# Warped doors and doorways?



## WestBentley (Mar 5, 2007)

So it turns out the task that Aaron and I chose for last week - cleaning and painting the doors, so that we could re-hang them - may have been a complete waste.   The doors are seriously warped and it appears the frames for the doors are also messed up.   Unfortunately I forgot to take pics, although the warping wasn't so obvious (since we didn't see it til we tried to hang them!) so I don't know that would have helped.

What would folks suggest - buy new doors and make the old door frames work, or just buy whole new doors w/frames?  Our budget seems to be getting stretched thinner at every turn, but wasting more time trying to fit straight doors into warped doorways seems like it could be an even bigger issue.

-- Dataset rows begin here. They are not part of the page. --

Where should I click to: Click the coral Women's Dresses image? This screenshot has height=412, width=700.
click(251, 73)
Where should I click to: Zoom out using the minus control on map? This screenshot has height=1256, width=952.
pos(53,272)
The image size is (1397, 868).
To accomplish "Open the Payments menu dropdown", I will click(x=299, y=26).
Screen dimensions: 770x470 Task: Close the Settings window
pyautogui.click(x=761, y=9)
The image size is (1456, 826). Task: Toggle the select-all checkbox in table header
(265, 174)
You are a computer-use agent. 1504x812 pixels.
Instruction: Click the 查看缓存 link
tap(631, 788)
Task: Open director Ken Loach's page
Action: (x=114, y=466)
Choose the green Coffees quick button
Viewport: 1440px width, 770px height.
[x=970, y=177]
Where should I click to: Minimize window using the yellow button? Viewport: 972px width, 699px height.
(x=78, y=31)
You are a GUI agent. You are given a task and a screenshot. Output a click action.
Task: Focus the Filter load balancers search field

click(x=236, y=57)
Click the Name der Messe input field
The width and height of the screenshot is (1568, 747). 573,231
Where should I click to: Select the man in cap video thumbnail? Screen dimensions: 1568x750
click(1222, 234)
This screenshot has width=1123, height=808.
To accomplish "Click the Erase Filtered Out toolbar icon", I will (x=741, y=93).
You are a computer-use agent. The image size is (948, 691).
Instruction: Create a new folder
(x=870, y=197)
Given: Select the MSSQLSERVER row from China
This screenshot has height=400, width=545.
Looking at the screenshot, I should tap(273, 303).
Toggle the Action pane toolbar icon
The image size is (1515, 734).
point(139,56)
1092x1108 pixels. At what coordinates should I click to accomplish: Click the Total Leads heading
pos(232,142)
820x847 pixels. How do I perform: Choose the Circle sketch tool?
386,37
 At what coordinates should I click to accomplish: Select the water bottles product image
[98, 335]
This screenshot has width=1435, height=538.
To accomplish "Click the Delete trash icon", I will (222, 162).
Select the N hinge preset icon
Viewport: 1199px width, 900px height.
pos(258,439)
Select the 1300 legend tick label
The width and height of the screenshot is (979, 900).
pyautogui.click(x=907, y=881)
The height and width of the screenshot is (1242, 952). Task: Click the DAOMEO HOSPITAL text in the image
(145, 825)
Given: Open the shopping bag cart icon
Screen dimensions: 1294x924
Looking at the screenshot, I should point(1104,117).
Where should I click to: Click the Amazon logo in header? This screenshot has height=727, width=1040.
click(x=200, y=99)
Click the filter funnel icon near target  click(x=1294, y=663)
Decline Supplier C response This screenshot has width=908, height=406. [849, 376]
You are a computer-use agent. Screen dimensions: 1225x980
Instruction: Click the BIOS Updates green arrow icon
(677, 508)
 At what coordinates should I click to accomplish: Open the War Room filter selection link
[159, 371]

We want to get the doors onto the "all but trimmed" rooms so they won't get dirty when we do drywall and flooring in the hall/dining/kitchen.   We were also hoping to hang the doors so we can safely bring the pups over for some nights without worry about giving them too much freedom in the "fixed up" rooms...


----------



## glennjanie (Mar 5, 2007)

First, make sure your walls are in line. If they are not, even a new pre-hung door is going to appear warped. If the walls are in line I don't think pre-hung doors would be too expensive (remember, you would have to make door slabs fit the opening, mortise the hinges, lock and latch) which can become a real challenge for DIYers.
Glenn


----------



## WestBentley (Mar 5, 2007)

Um, how do I know if my walls are in line?


----------



## Square Eye (Mar 6, 2007)

Put a level on the walls on each side of the door, the ideal situation would be that the walls are plumb and the level will show true plumb front, back or side to side in the opening.


----------